● **Directive A**
Print the lines of the listing, unchanged, from the line with "Image resolution: width=1159" to the line with "point(596,188)".

● **Text provided**
++++++
Predictably, our conversation centered on bowhunting deer as we crossed into South Dakota, and then eventually into Nebraska. My hunting partner, Ryan Hawkins, and I were on a rut-hunting mission to north-central Nebraska. Two pieces of public land, totaling about 1,500 acres, were our final destination.

We had hunted deer on these properties once in 2012, and we'd had a pretty good hunt. Some insight gained from that first hunt, plus a few spring turkey hunts, helped us formulate a plan for our return trip. On each end of the main property, pinch-points at the top of a bluff filtered deer movement. We had witnessed it before, and knew that if we put in enough time, we'd probably be rewarded. We also knew that there would be other hunters on the property, but that they'd likely stay low on the creek-bottom.

Arriving with just enough daylight left to see, we strapped our stands and sticks to our packs and sweated our way up the bluff. I left Ryan at the base of a pine tree to sort out his gear, while I hiked to the far end to do the same. The tree I had chosen to hang my stand in had been conveniently trimmed by another hunter in the past. In fact, nearly every tree I'd sat in on the property had been trimmed in the past by someone else--testament to the hunting pressure there.

As I made my way back to Ryan's tree to head back to camp and set up our tents, I spotted a young buck trotting through a picked cornfield to our east. His nose-to-the-ground, oblivious nature got my heart racing, but 1 also knew that the rut was a mistress that could potentially be both awesome and frustrating.

As a lifelong Minnesota resident, I've learned to hunt outside of the rut. Our firearms season opens the first week of November, which means that nearly all of my home-state bowhunting occurs outside of the rut, and I've grown comfortable with that. This is not to say that I don't love the rut and what it can do, but I don't rely on it as much as a lot of other bowhunters do. I'm also somewhat skeptical of the rut, knowing that while things can be absolutely crazy during the first couple weeks of November, they also can be very disappointing.
++++++
● **Data for processing**
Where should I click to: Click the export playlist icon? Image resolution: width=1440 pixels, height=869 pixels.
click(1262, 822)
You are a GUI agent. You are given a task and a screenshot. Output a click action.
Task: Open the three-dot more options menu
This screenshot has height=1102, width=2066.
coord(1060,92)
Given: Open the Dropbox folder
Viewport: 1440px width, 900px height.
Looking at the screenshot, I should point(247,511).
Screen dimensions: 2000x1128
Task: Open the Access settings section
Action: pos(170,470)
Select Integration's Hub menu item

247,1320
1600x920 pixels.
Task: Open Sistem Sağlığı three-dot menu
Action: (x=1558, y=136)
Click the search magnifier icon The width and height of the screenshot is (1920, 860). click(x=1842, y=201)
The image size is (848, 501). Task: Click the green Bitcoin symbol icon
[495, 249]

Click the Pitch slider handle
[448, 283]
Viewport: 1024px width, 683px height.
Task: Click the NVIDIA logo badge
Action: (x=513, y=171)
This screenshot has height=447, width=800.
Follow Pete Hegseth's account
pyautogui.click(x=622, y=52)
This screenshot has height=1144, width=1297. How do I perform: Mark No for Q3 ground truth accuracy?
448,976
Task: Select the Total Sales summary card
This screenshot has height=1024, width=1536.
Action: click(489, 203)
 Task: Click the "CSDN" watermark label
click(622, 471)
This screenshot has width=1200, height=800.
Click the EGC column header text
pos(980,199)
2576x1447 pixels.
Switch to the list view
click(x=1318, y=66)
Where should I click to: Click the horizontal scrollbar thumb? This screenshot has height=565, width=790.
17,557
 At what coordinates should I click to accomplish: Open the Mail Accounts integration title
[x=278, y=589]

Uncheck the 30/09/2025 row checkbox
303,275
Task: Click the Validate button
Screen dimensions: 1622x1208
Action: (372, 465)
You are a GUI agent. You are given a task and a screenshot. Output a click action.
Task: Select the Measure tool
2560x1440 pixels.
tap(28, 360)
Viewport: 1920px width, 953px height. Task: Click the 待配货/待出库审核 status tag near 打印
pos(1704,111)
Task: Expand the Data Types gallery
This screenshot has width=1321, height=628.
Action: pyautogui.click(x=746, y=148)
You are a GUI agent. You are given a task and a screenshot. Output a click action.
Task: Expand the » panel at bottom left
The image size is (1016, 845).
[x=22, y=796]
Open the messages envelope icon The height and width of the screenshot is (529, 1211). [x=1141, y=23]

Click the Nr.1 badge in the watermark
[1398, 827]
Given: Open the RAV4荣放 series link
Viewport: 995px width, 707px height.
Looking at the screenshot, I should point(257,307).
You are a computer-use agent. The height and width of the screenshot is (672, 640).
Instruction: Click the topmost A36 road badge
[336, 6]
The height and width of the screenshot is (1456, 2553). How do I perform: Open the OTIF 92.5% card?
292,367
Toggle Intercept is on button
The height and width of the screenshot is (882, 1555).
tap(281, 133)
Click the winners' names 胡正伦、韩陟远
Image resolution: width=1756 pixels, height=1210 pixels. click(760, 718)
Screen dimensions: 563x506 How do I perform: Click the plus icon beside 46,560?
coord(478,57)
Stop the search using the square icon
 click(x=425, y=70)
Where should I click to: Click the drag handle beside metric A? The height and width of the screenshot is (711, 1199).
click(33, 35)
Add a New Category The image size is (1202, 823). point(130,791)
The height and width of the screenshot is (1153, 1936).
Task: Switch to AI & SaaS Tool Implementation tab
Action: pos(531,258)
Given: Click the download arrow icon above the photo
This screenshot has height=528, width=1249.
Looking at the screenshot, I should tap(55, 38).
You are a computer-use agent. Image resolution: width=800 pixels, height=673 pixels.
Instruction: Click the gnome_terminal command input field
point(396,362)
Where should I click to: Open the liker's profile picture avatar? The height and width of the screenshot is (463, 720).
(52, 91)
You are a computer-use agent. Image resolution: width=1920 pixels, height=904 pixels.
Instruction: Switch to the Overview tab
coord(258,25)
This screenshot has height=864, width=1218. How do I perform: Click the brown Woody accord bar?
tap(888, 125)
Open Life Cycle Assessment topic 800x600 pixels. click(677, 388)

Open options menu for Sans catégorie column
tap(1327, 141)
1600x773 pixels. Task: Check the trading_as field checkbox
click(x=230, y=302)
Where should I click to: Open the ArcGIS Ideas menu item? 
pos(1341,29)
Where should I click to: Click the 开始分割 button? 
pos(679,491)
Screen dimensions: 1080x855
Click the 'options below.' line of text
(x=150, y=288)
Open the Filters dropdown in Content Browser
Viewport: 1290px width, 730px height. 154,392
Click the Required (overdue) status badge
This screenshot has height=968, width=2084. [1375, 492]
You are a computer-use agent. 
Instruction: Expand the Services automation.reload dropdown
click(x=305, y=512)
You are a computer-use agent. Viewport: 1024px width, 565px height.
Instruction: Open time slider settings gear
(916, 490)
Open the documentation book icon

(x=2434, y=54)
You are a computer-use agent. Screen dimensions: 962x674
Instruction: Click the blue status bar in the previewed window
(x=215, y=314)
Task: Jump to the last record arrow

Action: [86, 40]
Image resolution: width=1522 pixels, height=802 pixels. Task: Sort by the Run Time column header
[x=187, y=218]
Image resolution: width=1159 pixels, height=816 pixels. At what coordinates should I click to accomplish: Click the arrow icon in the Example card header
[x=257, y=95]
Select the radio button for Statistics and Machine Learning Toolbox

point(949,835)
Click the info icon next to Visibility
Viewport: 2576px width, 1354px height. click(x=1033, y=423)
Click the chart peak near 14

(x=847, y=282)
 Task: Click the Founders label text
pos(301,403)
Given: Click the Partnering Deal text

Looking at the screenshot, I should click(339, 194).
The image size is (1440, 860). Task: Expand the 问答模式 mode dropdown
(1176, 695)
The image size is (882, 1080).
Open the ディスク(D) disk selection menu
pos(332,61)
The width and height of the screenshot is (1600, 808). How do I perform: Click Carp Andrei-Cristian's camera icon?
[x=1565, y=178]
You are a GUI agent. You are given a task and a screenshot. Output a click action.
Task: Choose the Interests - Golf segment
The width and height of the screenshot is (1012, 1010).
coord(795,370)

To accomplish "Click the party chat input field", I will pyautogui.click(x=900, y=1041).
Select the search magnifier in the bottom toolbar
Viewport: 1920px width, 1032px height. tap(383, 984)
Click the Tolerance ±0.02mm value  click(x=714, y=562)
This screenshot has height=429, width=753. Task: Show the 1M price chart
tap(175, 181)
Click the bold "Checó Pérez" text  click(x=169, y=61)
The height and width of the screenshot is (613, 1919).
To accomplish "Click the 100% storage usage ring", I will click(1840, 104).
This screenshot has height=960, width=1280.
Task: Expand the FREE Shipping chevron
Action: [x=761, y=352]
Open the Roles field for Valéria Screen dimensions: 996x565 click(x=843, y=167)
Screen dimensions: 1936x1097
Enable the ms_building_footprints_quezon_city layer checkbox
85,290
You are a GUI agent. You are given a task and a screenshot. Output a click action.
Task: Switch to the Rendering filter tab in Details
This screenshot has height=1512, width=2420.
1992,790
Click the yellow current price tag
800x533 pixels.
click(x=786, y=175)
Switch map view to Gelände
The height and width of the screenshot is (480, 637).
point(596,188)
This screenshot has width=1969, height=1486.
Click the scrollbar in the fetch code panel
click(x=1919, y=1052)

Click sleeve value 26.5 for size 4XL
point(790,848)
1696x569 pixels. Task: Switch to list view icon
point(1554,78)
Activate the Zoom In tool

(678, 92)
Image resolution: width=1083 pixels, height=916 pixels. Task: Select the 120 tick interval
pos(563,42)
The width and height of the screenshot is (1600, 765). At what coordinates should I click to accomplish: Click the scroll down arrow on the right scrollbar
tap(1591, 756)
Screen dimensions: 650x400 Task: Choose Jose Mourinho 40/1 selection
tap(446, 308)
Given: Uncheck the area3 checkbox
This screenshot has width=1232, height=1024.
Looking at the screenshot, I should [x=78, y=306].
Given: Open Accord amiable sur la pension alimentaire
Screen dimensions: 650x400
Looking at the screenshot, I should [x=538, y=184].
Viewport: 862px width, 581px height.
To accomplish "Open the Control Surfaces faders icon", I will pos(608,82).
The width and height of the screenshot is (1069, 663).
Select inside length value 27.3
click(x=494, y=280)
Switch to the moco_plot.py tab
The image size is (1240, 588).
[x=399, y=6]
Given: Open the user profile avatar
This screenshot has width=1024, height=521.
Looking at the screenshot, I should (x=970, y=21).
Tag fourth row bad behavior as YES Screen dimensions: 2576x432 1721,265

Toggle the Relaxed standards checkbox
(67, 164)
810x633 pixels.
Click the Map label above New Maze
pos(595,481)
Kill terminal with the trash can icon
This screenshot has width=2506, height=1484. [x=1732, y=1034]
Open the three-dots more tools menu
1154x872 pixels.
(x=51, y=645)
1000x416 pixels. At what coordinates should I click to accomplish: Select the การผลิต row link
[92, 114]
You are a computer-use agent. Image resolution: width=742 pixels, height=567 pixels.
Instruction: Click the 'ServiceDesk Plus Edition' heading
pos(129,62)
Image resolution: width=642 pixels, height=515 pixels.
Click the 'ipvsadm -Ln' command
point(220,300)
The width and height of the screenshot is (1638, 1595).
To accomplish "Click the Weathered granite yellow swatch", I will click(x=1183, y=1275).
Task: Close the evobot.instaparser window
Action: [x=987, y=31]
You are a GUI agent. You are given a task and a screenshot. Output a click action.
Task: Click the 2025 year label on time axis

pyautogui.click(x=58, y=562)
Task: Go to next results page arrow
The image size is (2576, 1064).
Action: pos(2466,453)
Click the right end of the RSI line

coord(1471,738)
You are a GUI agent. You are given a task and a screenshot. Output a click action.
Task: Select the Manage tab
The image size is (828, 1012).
++++++
● **Directive B**
Output the bowhunting passage word for word from "We had hunted" to "on the creek-bottom.".

● **Response A**
Image resolution: width=1159 pixels, height=816 pixels. At what coordinates should I click to accomplish: Click the arrow icon in the Example card header
[x=257, y=95]
Select the radio button for Statistics and Machine Learning Toolbox

point(949,835)
Click the info icon next to Visibility
Viewport: 2576px width, 1354px height. click(x=1033, y=423)
Click the chart peak near 14

(x=847, y=282)
 Task: Click the Founders label text
pos(301,403)
Given: Click the Partnering Deal text

Looking at the screenshot, I should click(339, 194).
The image size is (1440, 860). Task: Expand the 问答模式 mode dropdown
(1176, 695)
The image size is (882, 1080).
Open the ディスク(D) disk selection menu
pos(332,61)
The width and height of the screenshot is (1600, 808). How do I perform: Click Carp Andrei-Cristian's camera icon?
[x=1565, y=178]
You are a GUI agent. You are given a task and a screenshot. Output a click action.
Task: Choose the Interests - Golf segment
The width and height of the screenshot is (1012, 1010).
coord(795,370)

To accomplish "Click the party chat input field", I will pyautogui.click(x=900, y=1041).
Select the search magnifier in the bottom toolbar
Viewport: 1920px width, 1032px height. tap(383, 984)
Click the Tolerance ±0.02mm value  click(x=714, y=562)
This screenshot has height=429, width=753. Task: Show the 1M price chart
tap(175, 181)
Click the bold "Checó Pérez" text  click(x=169, y=61)
The height and width of the screenshot is (613, 1919).
To accomplish "Click the 100% storage usage ring", I will click(1840, 104).
This screenshot has height=960, width=1280.
Task: Expand the FREE Shipping chevron
Action: [x=761, y=352]
Open the Roles field for Valéria Screen dimensions: 996x565 click(x=843, y=167)
Screen dimensions: 1936x1097
Enable the ms_building_footprints_quezon_city layer checkbox
85,290
You are a GUI agent. You are given a task and a screenshot. Output a click action.
Task: Switch to the Rendering filter tab in Details
This screenshot has height=1512, width=2420.
1992,790
Click the yellow current price tag
800x533 pixels.
click(x=786, y=175)
Switch map view to Gelände
The height and width of the screenshot is (480, 637).
point(596,188)

● **Response B**
We had hunted deer on these properties once in 2012, and we'd had a pretty good hunt. Some insight gained from that first hunt, plus a few spring turkey hunts, helped us formulate a plan for our return trip. On each end of the main property, pinch-points at the top of a bluff filtered deer movement. We had witnessed it before, and knew that if we put in enough time, we'd probably be rewarded. We also knew that there would be other hunters on the property, but that they'd likely stay low on the creek-bottom.